Uptight Anna (Amy Adams) is desperate for boyfriend Jeremy (Adam Scott) to propose at a romantic dinner on their fourth anniversary. When he doesn’t, she decides to take matters into her own hands and take advantage of Leap Day, an Irish tradition that allows women to propose to men on February 29th. Following Jeremy to Dublin, Anna intends to get down on one knee herself. But bad weather forces her flight to land elsewhere, leaving Anna stranded a long way from her destination. Alone in a strange land, she enlists the help of handsome but rude innkeeper Declan (Matthew Goode) to get her to Dublin. As Anna and Declan trundle and bicker their way through the rural backwaters of the Emerald Isle, they discover that the rocky road of true love can lead to some very unexpected places.
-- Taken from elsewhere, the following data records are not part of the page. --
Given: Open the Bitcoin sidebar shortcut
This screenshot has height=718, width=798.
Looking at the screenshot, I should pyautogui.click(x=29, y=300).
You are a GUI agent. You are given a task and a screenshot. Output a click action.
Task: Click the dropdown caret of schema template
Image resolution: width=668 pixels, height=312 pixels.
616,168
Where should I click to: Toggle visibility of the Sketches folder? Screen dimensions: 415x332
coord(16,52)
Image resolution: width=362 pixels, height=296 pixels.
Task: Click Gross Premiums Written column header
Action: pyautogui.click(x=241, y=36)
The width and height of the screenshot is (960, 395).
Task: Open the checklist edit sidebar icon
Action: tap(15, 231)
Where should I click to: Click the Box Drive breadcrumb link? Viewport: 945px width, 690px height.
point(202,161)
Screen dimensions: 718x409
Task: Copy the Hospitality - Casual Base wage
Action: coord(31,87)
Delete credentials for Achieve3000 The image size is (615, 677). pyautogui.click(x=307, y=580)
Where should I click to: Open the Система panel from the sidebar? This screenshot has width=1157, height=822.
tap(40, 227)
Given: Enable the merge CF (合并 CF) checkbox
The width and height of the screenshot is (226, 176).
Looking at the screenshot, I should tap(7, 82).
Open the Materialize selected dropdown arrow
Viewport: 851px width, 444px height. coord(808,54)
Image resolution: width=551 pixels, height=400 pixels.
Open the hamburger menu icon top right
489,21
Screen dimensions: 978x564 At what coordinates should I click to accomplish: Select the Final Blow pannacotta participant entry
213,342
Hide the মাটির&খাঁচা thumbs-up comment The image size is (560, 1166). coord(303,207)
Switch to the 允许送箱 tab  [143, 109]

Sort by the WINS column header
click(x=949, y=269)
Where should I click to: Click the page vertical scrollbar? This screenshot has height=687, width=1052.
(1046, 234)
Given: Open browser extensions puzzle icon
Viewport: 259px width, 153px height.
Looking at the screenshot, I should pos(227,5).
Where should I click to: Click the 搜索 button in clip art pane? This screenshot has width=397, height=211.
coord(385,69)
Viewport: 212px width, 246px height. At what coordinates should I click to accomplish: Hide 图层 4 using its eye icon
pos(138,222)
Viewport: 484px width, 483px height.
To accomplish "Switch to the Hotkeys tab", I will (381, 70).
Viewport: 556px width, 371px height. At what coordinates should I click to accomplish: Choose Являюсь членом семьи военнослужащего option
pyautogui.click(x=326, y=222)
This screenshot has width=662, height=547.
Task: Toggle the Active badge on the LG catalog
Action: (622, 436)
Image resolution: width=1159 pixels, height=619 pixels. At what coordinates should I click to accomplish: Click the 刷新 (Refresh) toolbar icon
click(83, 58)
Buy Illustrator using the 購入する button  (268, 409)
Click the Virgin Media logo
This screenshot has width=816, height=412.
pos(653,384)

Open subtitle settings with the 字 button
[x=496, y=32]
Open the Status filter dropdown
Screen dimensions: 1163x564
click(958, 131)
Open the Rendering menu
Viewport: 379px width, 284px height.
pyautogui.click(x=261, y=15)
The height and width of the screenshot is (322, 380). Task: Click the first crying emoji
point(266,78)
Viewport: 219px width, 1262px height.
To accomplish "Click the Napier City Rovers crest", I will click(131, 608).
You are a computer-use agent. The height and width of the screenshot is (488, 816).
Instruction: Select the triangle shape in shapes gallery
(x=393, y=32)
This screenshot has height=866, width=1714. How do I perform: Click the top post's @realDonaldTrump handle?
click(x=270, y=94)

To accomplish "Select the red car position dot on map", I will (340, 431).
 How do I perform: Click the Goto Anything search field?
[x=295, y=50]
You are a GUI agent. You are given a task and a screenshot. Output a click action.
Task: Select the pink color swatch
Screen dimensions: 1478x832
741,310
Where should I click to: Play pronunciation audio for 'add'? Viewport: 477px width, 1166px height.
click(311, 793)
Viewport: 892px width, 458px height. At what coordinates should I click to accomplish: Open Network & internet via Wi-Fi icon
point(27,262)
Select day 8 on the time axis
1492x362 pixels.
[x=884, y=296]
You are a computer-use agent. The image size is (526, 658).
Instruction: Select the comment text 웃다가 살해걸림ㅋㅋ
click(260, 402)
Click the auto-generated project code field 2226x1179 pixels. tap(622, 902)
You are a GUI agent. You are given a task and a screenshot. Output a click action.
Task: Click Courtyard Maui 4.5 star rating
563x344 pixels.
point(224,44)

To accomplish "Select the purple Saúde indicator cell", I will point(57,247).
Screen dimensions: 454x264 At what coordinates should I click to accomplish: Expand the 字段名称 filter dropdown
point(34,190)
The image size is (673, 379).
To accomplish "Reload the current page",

As is the case with most Hollywood made romantic comedies, Leap Year is a film that you know what to expect from just by seeing the trailer – or perhaps even without seeing the trailer, come to think of it. For starters, the film’s representations of another country, in this case Ireland, are pure Hollywood, conforming to classic stereotypes of what Ireland and its people are like, ignorant of the reality. Virtually all the Irish characters are portrayed stereotypical, although it could also be argued that a few of the American ones are too. So, it is fair to assume that there will likely be moviegoers in Ireland who won’t be particularly impressed by this film. At the very least though the country does provide some very beautiful locations for the events to take place in, so the film certainly looks good. Additionally, the story is wholly predictable, offering no surprises whatsoever, it being glaringly obvious from the start who Anna will actually end up with. This doesn’t prove too much of a failing, however, as the film proves to be very sweet, charming and entertaining. Unlike several romcoms from the past year, it also delivers as much in the romance department as it does as a comedy, the film being very romantic with romance never being sidelined for lame gags and the humour actually being pretty funny, if not particularly memorable and compltely unsophisticated. What really makes the film work is its stars Amy Adams and Matthew Goode who completely carry the film. Adams is as delightful and lovely as ever while Goode makes for a very charming and charismatic male lead and the two share a very sweet and actually quite believable chemistry on-screen, something that seems to be lacking (perhaps deliberately) between Adams and Adam Scott. The rest of the actors are rather less impressive, with John Lithgow completely wasted in a cameo role as Anna’s father who tells her about the Leap Day tradition. Overall, Leap Year is nothing special but if you want to see an undemanding romantic comedy that will leave you with a smile on your face then it may just be worth taking the leap on this one.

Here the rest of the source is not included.